Metro clears way for work to start on site near Bald PeakNow the real work begins to transform and restore Chehalem Ridge Nature Park.

FOREST GROVE NEWS TIMES PHOTO - The land where Chehalem Ridge Nature Park sits was formerly owned by Stimson Lumber Company.
Now the real work begins to transform and restore Chehalem Ridge Nature Park.

The Metro Council approved a master plan for the park — one of the largest among its 17,000 acres of parks and natural areas — on Oct. 19.

The plan combines development of multiple-use trails, a parking lot and picnic area with protection of natural areas and restoration of streamsides and an oak savanna. The plan has been in the works for almost two years.

The 1,230-acre site is northwest of Bald Peak and Newberg, south of Forest Grove and east of Gaston. Among Metro parks, it is second in size only to Smith and Bybee Wetlands Natural Area in north Portland.

Chehalem Ridge offers views of the Coast Range and the Tualatin Valley on a clear day from 1,100-foot Iowa Hill.

The Metro Council met in the Forest Grove Community Auditorium after a tour of the park by two dozen people, among them Council President Tom Hughes and Councilors Shirley Craddick and Bob Stacey.

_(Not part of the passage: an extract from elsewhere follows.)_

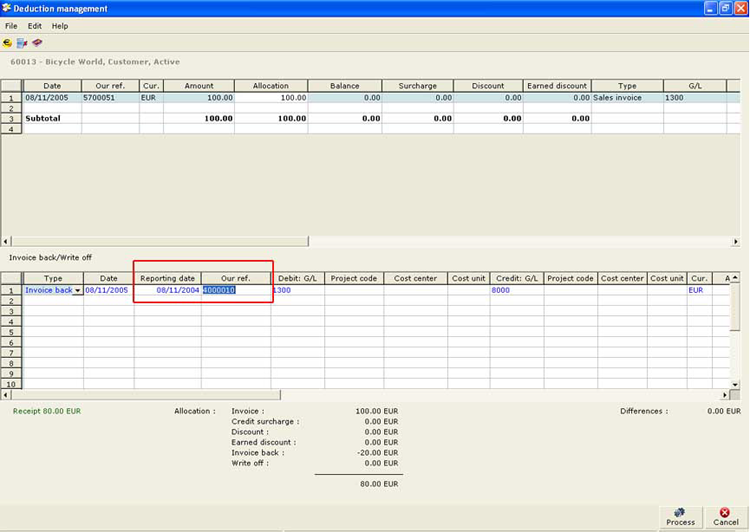Select the Allocation cell in invoice row 1
The width and height of the screenshot is (750, 532).
click(x=272, y=98)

"Let's not forget why we bought this property — for the benefit of clean water, and fish and wildlife habitat, as well as access to nature for people," said Councilor Kathryn Harrington of Beaverton, whose District 4 covers much of Washington County.

Among the first-phase improvements are a road leading from Dixon Mill Road into the park from the south — much of it is a former logging road — some multiple-use trails, an 80-car parking lot, picnic area and shelters.

"What is incredibly inspiring … is the multi-use options here," said Matthew Weintraub, who spoke for the Northwest Trail Alliance. "There are trails for everybody that bring everybody together."

Ground will be broken in summer 2019, after Metro obtains permits from Washington County and completes design and engineering. Opening is scheduled in 2020.

Cost estimates range from $2.5 million to $3.9 million.

The money will be drawn from measures already approved by Metro voters, who are generally concentrated in Multnomah, Clackamas and Washington counties. Newberg is not a member of Metro.

Metro voters have approved two bond issues — the most recent a $227 million measure in 2006 — and two levies for parks and natural areas. Voters last year approved a five-year extension of the 2013 levy, which now lasts until 2023.

Metro's system has evolved for the past 25 years, when it first began to study how to maintain open spaces for a growing population, which back then hovered around 1.5 million.

"Why you see this work happening is because we have the financial means to make it happen," Craddick said. "The real thank-you goes to the public."

The council acted about 18 months after it approved master plans for two other natural areas, Newell Creek Canyon in Oregon City and North Tualatin Mountains, northwest of Portland's Forest Park.

Planning is still underway for two areas: East Council Creek, 33 acres in northeast Cornelius, and Gabbert Butte, 150 acres south of downtown Gresham but within the city limits.

Former tree farm

When Metro acquired most of the Chehalem Ridge site from Stimson Lumber Co. in 2010, in a $6.1 million transaction brokered by the Trust for Public Land, about half of it was a former tree farm dominated by Douglas fir trees.

The site had been contemplated for rural estate homes.

During the past few years, some of the Douglas firs have been thinned to clear the way for restoration of Oregon white oak in grasslands known as savannas. Such vegetation was prevalent in western Oregon, including the Willamette Valley, before white settlers came to Oregon about 150 years ago.

Although most comments during a public hearing were favorable — including endorsements from Tom Gamble, Forest Grove parks director, and Michael Kinkade, fire chief for Forest Grove, Cornelius and Gaston — John Charles of Sandy offered some criticisms.

Charles said only nine miles of trails are envisioned for Chehalem Ridge, compared with 80 miles of trails in Forest Park, which is four times larger — and most of the park is proposed to be left undeveloped.

"That implies it is really special," although no significant natural, historical or cultural resource areas were identified, said Charles, president of the Cascade Policy Institute, a free-market think tank based in Portland.

"I have hiked it several times," Charles said, "and it is the most boring, generic property purporting to be a natural area that I have ever seen."

Councilor Carlotta Collette said Chehalem Ridge contains the headwaters of five permanent streams — plus seasonal streams — that flow into the Tualatin River, Washington County's primary source of drinking water.

"I think we have done a tremendous balance by being able to open up and restore some of the area for public parks," Collette said. "At the same time we are being mindful that our real job is to protect that habitat and keep that river healthy."